A fast, high-order scheme for evaluating volume potentials on complex 2D geometries via area-to-line integral conversion and domain mappings

TL;DR

This paper introduces a high-order, efficient algorithm for evaluating volume potentials on complex 2D geometries by converting volumetric integrals into line integrals and leveraging domain mappings, achieving high accuracy and compatibility with fast multipole methods.

Contribution

The paper presents a novel high-order scheme combining area-to-line integral conversion, domain mappings, and FMM compatibility for efficient potential evaluation in complex geometries.

Findings

Achieves 8th-order accuracy with up to 12-digit precision.

Demonstrates over 99% of computation time spent in FMM for static geometries.
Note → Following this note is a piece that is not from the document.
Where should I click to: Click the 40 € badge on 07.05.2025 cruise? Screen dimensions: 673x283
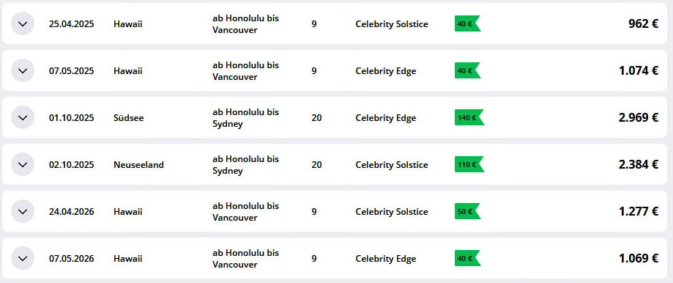tap(468, 70)
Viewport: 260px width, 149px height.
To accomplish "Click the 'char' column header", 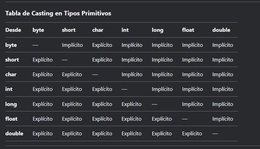I will pyautogui.click(x=98, y=30).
Compatible with standard meshing tools like Gmsh.

Abstract

This article presents a new high-order accurate algorithm for finding a particular solution to a linear, constant-coefficient partial differential equation (PDE) by means of a convolution of the volumetric source function with the Green's function in complex geometries. Utilizing volumetric domain decomposition, the integral is computed over a union of regular boxes (lending the scheme compatibility with adaptive box codes) and triangular regions (which may be potentially curved near boundaries). Singular and near-singular quadrature is handled by converting integrals on volumetric regions to line integrals bounding a reference volume cell using cell mappings and elements of the Poincar\'e lemma, followed by leveraging existing one-dimensional near-singular and singular quadratures appropriate to the singular nature of the kernel. The scheme achieves compatibility with fast multipole methods (FMMs) and thereby optimal asymptotic complexity by coupling global rules for target-independent quadrature of smooth functions to local target-dependent singular quadrature corrections, and it relies on orthogonal polynomial systems on each cell for well-conditioned, high-order and efficient (with respect to number of required volume function evaluations) approximation of arbitrary volumetric sources. Our domain discretization scheme is naturally compatible with standard meshing software such as Gmsh, which are employed to discretize a narrow region surrounding the domain boundaries. We present 8th-order accurate results, demonstrate the success of the method with examples showing up to 12-digit accuracy on complex geometries, and, for static geometries, our numerical examples show well over $99\%$ of evaluation time of the particular solution is spent in the FMM step.